Getting your Trinity Audio player ready...
|
The European Union voted to put more sanctions on Russian oil but it exempts oil that is delivered through pipelines, which is one third of all oil. The sanctions only apply to oil delivered by sea but the EU says it will ramp up sanctions to cover 90% of all Russian-imported oil by the end of the year.
The EU says that they are doing this to cut off funding to Russia’s war efforts. But the Russian economy has not felt the economic pain of this squeeze. Europe has. Inflation in Germany is reaching a 50-year high. France and Spain, same story.
This messaging is off, right? The West is told that consumer prices will be higher because of sanctions that must be done to harm Russia.
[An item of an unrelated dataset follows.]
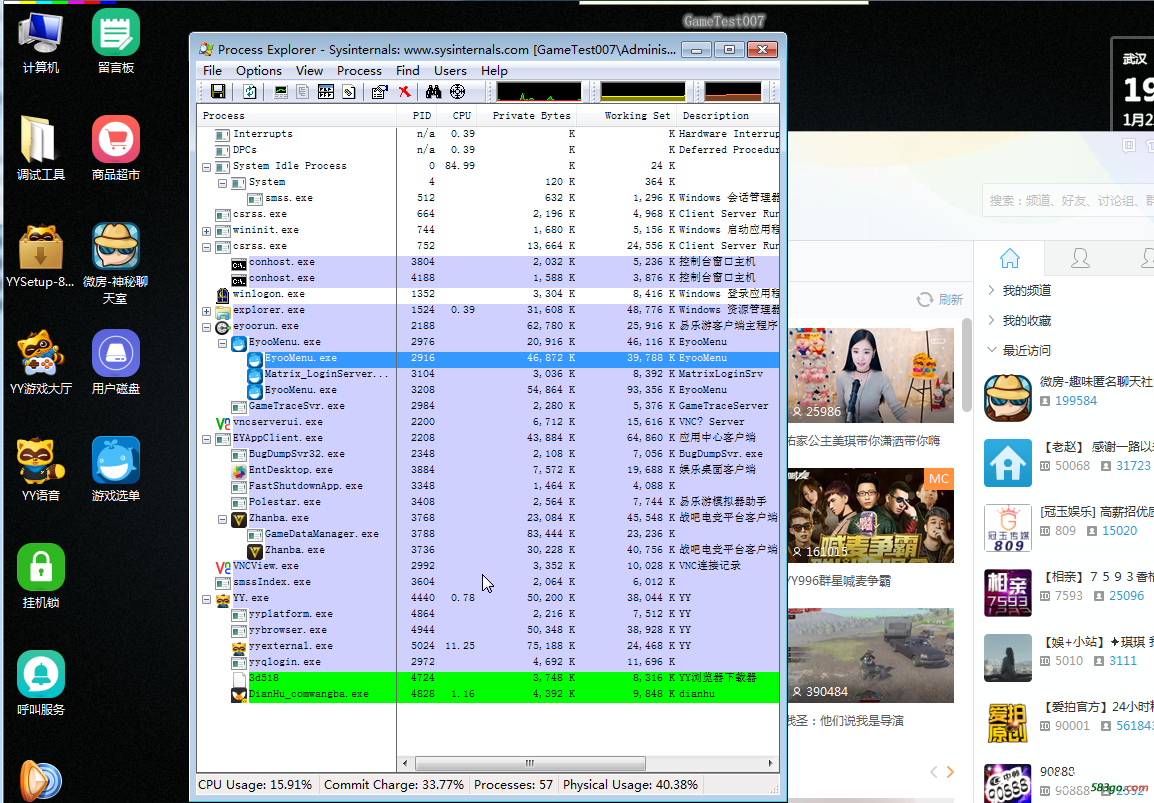Sort processes by the CPU column header
Screen dimensions: 1154x803
[x=461, y=115]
But it is not harming Russia. It is harming the West. What are we missing?
Not all EU member nations are happy about this new sanction plan. Hungary’s President Orban vowed to stay out of this conflict when he was re-elected and now says he may not join this sanction plan.
The E.U. also pledged 9 billion Euros in loans and grants to Ukraine.
Meanwhile, President Biden said on Monday that the U.S. is not planning to send long-range missiles to Ukraine, which would give them the ability to attack Russia. Russia’s Security Council approved of that plan with a veiled threat of what would happen if the U.S. did do that.
Dmitry Medvedev said: “If our cities come under attack, the Russian armed forces would fulfill (their) threat and strike the centers where such criminal decisions are made. Some of them aren’t in Kyiv.”